The Department of Homeland Security is reportedly using paid
undercover informants to gather intelligence on the migrant
caravan nearing the US-Mexico border, according to multiple

news

reports
.

Homeland Security is also monitoring the migrants through the
WhatsApp text messaging app, which is being used as a
communication tool for the roughly 4,000 migrants, two department
officials told NBC News. Officials are said to have joined the
migrants’ WhatsApp groups to monitor communications, many of them
from Honduras and seeking asylum.

Through their intelligence-gathering efforts, officials received
word that a group of migrants may be bolting through car lanes
near the San Diego border in California.
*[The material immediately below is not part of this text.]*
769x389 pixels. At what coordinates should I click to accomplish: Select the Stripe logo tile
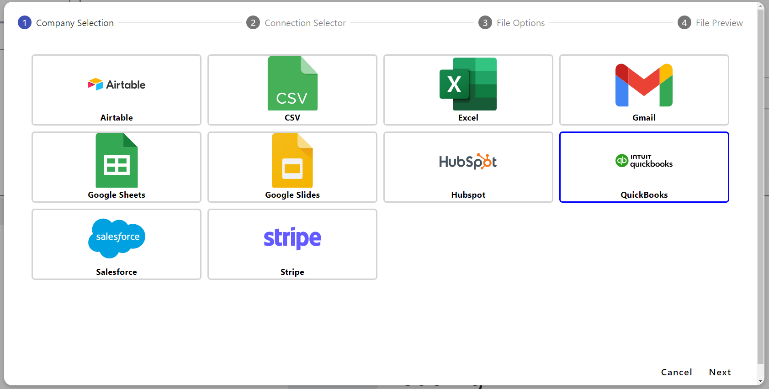point(292,238)
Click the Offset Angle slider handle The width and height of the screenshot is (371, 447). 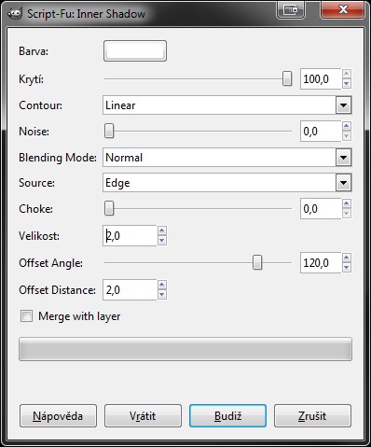coord(257,262)
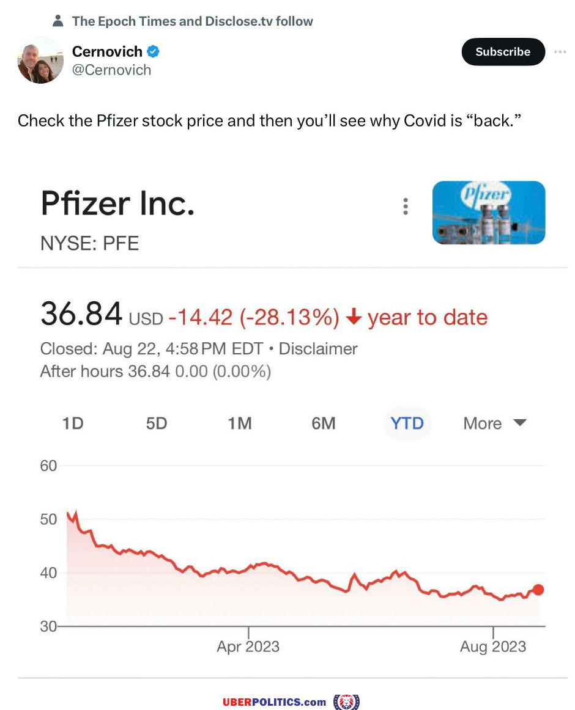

The Customs and Border
Protection agency reportedly shut down an entire section of lanes
at the border crossing between 3 a.m. and 6 a.m., but the
crossing never occurred.


migrant caravanAP
Photo/Rodrigo Abd

It was unclear whether the agency’s measures affected the migrant
group’s purported plans.

The exact cost of the program was unclear, but one Defense
Department source estimated the cost of paying informants and
analyzing their intelligence to be thousands of dollars,
according to Newsweek.

In a statement, Homeland Security spokeswoman Katie Waldman cited
security concerns and did not discuss specific methods of
gathering intelligence.

“While not commenting on sources or methods, it would be
malpractice for the United States to be ignorant about the
migrants — including many criminals — attempting to enter our
country,” Waldman said, according to NBC News. “We have an
obligation to ensure we know who is crossing our borders to
protect against threats to the Homeland and any indication to the
contrary is misinformed.”

On Monday, a federal judge blocked President Donald Trump’s move
to curb the number of asylum-seeking migrants who cross the
US-Mexico border at ports of entry. White House and Homeland
Security officials have warned that hundreds of people from the
caravan pose a national security threat, a description that was
previously
contradicted
by the Defense Department’s own risk assessment.